→ **Input data**:
┌──

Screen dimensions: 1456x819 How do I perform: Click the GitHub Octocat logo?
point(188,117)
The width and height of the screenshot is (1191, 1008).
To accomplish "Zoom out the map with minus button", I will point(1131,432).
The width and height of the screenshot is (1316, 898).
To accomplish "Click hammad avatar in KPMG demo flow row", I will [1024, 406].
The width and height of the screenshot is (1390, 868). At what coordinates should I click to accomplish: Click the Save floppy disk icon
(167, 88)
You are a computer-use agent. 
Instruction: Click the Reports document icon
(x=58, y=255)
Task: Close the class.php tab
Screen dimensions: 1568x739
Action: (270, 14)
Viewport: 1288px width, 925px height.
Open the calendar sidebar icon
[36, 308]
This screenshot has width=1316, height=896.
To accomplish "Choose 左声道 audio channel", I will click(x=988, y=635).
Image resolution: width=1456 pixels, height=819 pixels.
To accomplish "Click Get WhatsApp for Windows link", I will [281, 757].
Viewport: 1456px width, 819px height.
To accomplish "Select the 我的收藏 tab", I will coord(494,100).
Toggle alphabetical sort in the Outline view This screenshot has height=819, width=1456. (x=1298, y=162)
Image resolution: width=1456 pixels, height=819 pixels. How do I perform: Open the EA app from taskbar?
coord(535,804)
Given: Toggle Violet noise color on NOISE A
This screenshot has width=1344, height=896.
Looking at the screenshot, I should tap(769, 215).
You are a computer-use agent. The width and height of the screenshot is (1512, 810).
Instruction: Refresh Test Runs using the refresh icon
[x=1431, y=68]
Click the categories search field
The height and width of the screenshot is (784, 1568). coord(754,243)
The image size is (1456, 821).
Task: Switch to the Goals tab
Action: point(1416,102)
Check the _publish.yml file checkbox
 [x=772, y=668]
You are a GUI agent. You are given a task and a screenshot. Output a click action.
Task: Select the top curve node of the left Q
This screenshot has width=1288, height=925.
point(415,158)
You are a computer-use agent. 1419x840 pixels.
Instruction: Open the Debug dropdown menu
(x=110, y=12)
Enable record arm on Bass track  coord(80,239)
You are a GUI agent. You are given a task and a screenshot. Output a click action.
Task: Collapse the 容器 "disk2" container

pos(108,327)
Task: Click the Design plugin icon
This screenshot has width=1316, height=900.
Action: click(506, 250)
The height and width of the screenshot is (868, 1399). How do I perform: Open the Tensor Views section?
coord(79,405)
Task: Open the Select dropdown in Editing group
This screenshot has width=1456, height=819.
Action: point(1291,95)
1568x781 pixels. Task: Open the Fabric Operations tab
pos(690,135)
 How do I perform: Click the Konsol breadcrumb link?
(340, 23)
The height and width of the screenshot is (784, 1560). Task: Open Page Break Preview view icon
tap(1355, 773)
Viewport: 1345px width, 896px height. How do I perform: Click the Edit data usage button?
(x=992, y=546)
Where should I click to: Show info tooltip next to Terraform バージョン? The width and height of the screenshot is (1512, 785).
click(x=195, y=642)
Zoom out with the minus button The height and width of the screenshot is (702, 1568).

└──

→ **Exercise instructions**: Report each line in the data above that holds the word "agent" by copying it.

→ **Task solution**:
You are a computer-use agent. 
You are a computer-use agent. The width and height of the screenshot is (1512, 810).
You are a GUI agent. You are given a task and a screenshot. Output a click action.
You are a computer-use agent. 1419x840 pixels.
You are a GUI agent. You are given a task and a screenshot. Output a click action.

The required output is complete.